■ EXERCISES TO COMPLETE ■
1. In the piece on Maine urban revitalization, what advertised price per square foot did the writer see for prime downtown office space in Lewiston?
2. Edit the piece on Maine urban revitalization by reproducing the passage that begins at the words "5 Maine Urban" and stops after "states of health.", with "Kennebunkport" changed to "Boothbay Harbor".

■ TEXT SHOWN ■
*-*-*
5 Maine Urban Revitalization Success Stories

Lewiston, Maine.If you live in the Northeastern United States, chances are you’ve spent some time in Maine at some point or another. The sloganeers call it “Vacationland,” and for many of us who are “from away,” that’s all it is. Beyond Ogunquit, Bar Harbor and Kennebunkport, however, the story of contemporary Maine today is more complex.

Media reports focus on an aging population, economic stagnation and a brain drain; Maine is still recovering from the decline of the once all-mighty paper and pulp industry here, and the state’s riverbanks are dotted with old mill towns in varying states of health.

Upon closer inspection, though, you learn than like most places, Maine is not monolithic. While there are undoubtedly many places hurting, here are five Maine spots that are reinventing themselves for the 21st century:


Located on the Androscoggin River, Lewiston and its neighbor Auburn had developed into bustling twin textile towns in the model of Lowell, Massachusetts, by the mid-1800s. The inevitable decline set in by 1970s as the regional paper and textile industries dried up, and it was in Lewiston where I saw prime downtown office space advertised for $3 per square foot. However, population and economic decline was stymied by an unexpected influx of Somali and Bantu immigrants to the area that began in earnest in 2001. Depending on whom you ask, it is estimated that at least 5,000 Somalis and Bantus have settled in Lewiston-Auburn. The stream of new arrivals into this community has been without controversy and tension, but from what I can tell the immigration is cited as a primary factor behind the sustained economic rebound enjoyed by the greater Lewiston-Auburn area over the course of the past decade. Notably, the Sun Journal has credited the new arrivals with revitalizing downtown by opening shops and business in previously shuttered storefronts.
*-*-*
■ MATERIAL PROVIDED ■
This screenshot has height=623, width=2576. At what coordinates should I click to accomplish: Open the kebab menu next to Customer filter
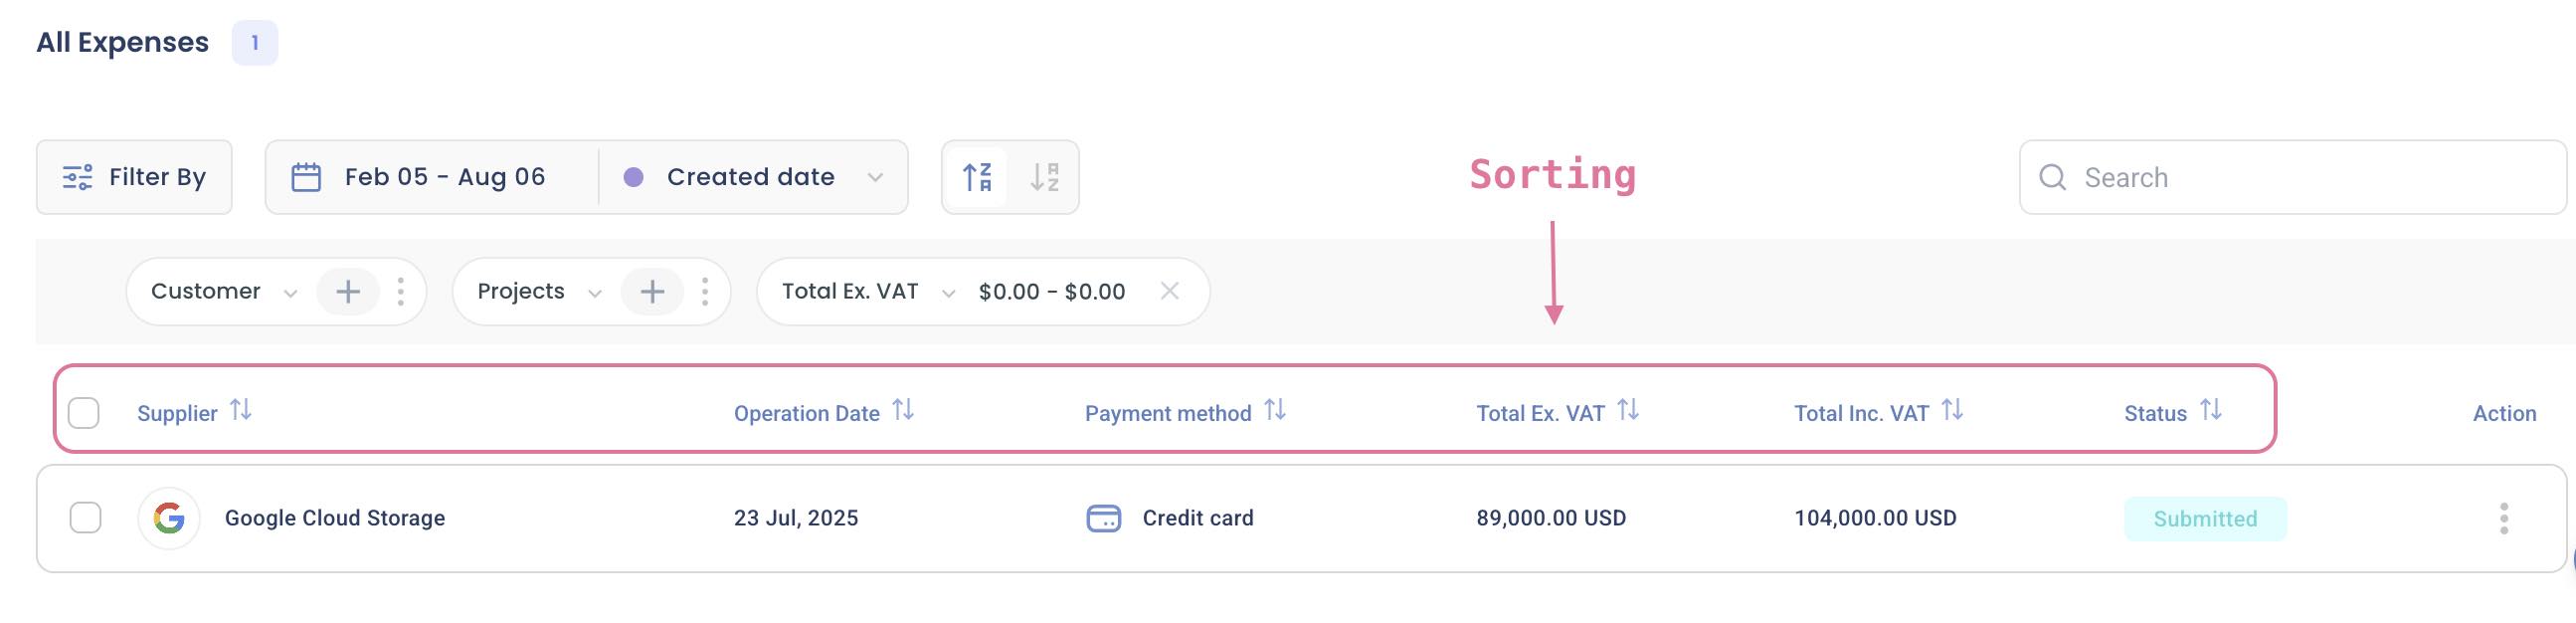(402, 291)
*-*-*
■ WRITTEN ANSWERS ■
1. $3 per square foot.

2.
5 Maine Urban Revitalization Success Stories

Lewiston, Maine.If you live in the Northeastern United States, chances are you’ve spent some time in Maine at some point or another. The sloganeers call it “Vacationland,” and for many of us who are “from away,” that’s all it is. Beyond Ogunquit, Bar Harbor and Boothbay Harbor, however, the story of contemporary Maine today is more complex.

Media reports focus on an aging population, economic stagnation and a brain drain; Maine is still recovering from the decline of the once all-mighty paper and pulp industry here, and the state’s riverbanks are dotted with old mill towns in varying states of health.